Return only the number of lines in the material below holding the string "bell".

-- Opening Marker --

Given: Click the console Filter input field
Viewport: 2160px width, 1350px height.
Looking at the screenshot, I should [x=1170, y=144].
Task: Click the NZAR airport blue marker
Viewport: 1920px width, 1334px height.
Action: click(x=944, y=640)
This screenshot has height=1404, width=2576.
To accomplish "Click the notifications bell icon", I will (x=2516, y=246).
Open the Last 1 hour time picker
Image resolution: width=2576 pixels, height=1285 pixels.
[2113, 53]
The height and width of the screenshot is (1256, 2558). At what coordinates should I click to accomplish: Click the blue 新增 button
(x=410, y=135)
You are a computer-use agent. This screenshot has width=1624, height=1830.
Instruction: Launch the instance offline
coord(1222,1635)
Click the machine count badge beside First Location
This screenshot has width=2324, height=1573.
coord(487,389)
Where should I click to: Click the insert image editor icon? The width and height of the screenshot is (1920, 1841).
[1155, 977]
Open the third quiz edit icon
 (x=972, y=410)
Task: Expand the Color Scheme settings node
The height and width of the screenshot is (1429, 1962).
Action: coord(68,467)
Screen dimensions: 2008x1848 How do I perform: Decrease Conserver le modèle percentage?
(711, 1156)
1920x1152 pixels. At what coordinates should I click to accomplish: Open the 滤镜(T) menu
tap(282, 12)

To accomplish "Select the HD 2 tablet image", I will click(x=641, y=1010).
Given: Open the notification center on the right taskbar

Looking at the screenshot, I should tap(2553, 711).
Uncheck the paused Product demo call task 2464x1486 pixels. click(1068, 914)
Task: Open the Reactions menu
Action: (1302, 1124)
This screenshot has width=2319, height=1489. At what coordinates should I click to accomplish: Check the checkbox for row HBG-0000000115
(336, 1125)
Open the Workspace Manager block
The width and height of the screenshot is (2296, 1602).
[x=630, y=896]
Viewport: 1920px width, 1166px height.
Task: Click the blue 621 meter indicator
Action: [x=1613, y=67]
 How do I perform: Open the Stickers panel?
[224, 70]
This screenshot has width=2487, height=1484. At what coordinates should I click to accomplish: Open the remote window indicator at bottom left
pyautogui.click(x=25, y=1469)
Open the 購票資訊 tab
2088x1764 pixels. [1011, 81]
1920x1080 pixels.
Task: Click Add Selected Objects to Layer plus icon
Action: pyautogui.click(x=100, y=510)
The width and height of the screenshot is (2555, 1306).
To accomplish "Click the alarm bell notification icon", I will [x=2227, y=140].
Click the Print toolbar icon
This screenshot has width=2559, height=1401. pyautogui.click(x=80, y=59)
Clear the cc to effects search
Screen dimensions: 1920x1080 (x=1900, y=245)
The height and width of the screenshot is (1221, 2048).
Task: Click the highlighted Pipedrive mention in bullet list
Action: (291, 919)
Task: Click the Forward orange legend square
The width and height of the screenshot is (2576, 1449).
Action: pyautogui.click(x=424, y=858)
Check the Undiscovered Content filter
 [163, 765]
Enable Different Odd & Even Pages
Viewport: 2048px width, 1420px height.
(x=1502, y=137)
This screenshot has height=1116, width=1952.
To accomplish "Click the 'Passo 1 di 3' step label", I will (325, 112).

-- Closing Marker --

Written answer | 2